(Records from a data collection)
═══
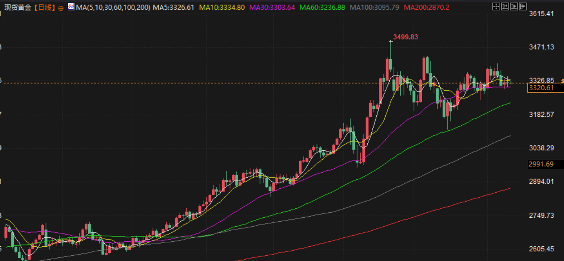The image size is (564, 261).
Task: Select the green MA60:3236.88 legend item
Action: (322, 8)
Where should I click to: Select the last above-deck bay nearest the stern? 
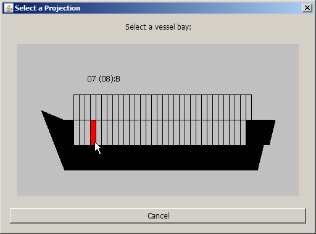tap(249, 107)
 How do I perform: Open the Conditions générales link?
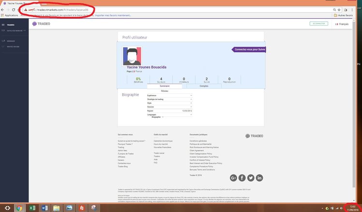coord(198,141)
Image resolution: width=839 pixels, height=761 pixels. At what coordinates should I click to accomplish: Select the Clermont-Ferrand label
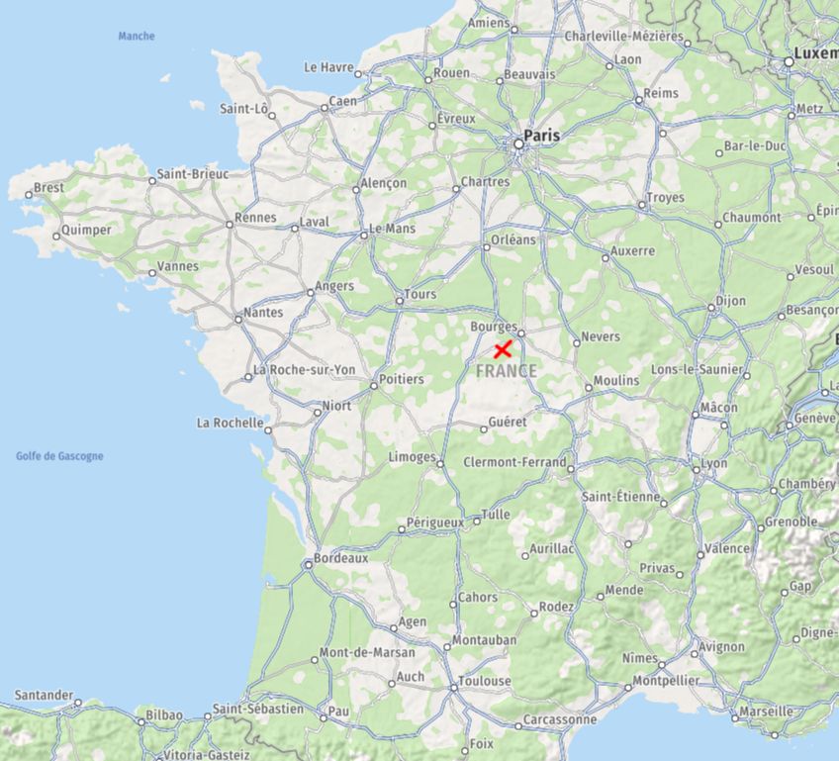tap(514, 462)
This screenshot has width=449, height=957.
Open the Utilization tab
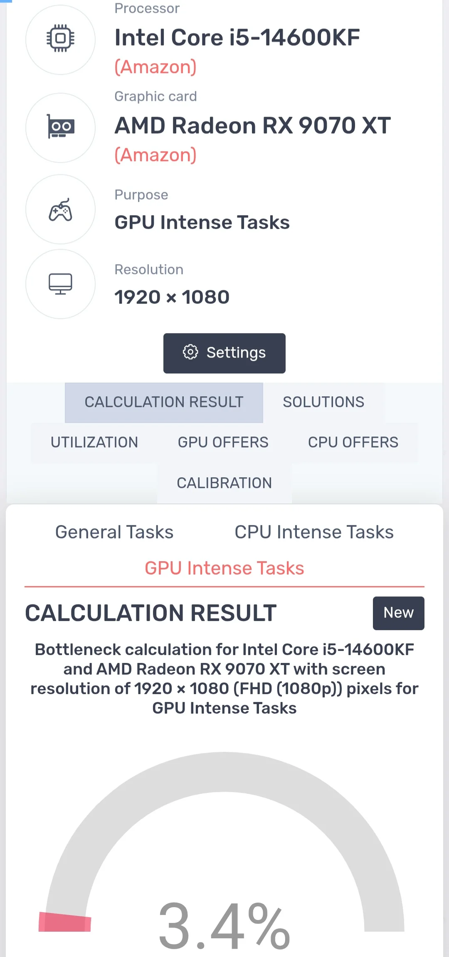pyautogui.click(x=94, y=442)
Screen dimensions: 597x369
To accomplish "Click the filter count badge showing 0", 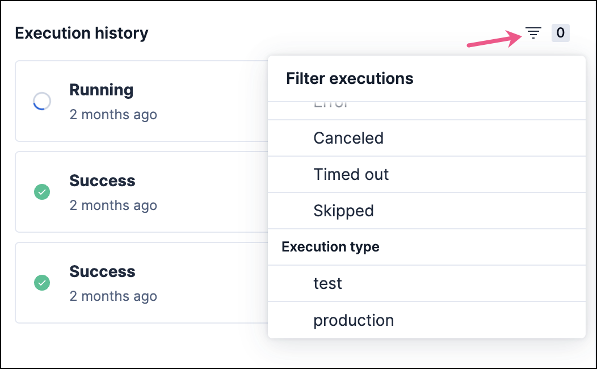I will (560, 33).

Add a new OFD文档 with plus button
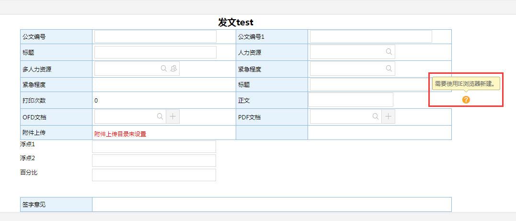[x=172, y=116]
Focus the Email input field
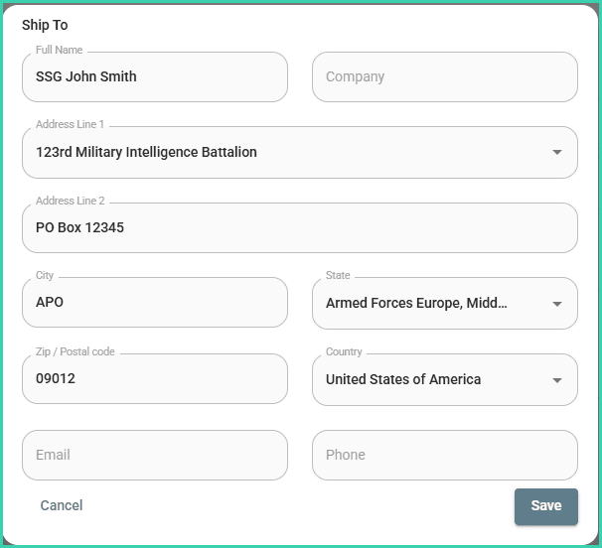This screenshot has width=602, height=548. pos(154,455)
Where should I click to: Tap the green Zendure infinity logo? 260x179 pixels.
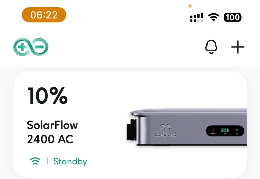click(x=31, y=47)
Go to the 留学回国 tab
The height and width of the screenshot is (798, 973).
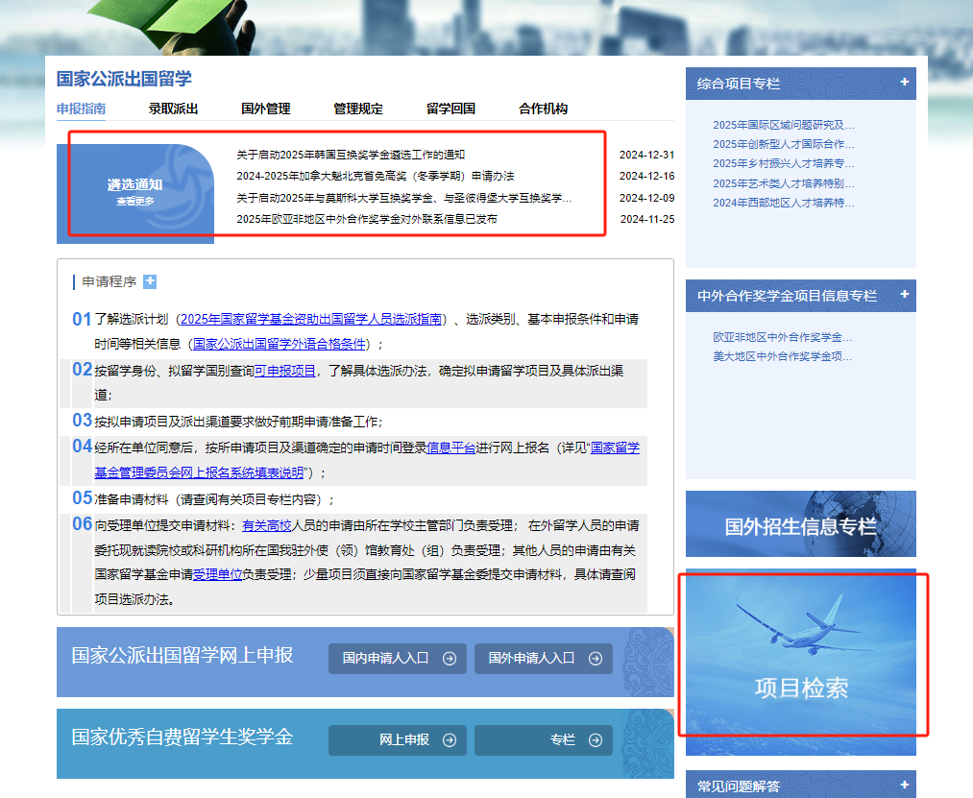450,109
═══
* WHAT YOU NEED TO DO
Within the entries above, give again exactly the lines starting at the one that contains "Where should I click to: Select" and ending at the one that contains "Screen dimensions: 597x369", leaving out the pictures.

* RESULT FOR THIS TASK
Where should I click to: Select the last above-deck bay nearest the stern? 
tap(249, 107)
 How do I perform: Open the Conditions générales link?
coord(198,141)
Image resolution: width=839 pixels, height=761 pixels. At what coordinates should I click to accomplish: Select the Clermont-Ferrand label
tap(514, 462)
This screenshot has width=449, height=957.
Open the Utilization tab
pyautogui.click(x=94, y=442)
Screen dimensions: 597x369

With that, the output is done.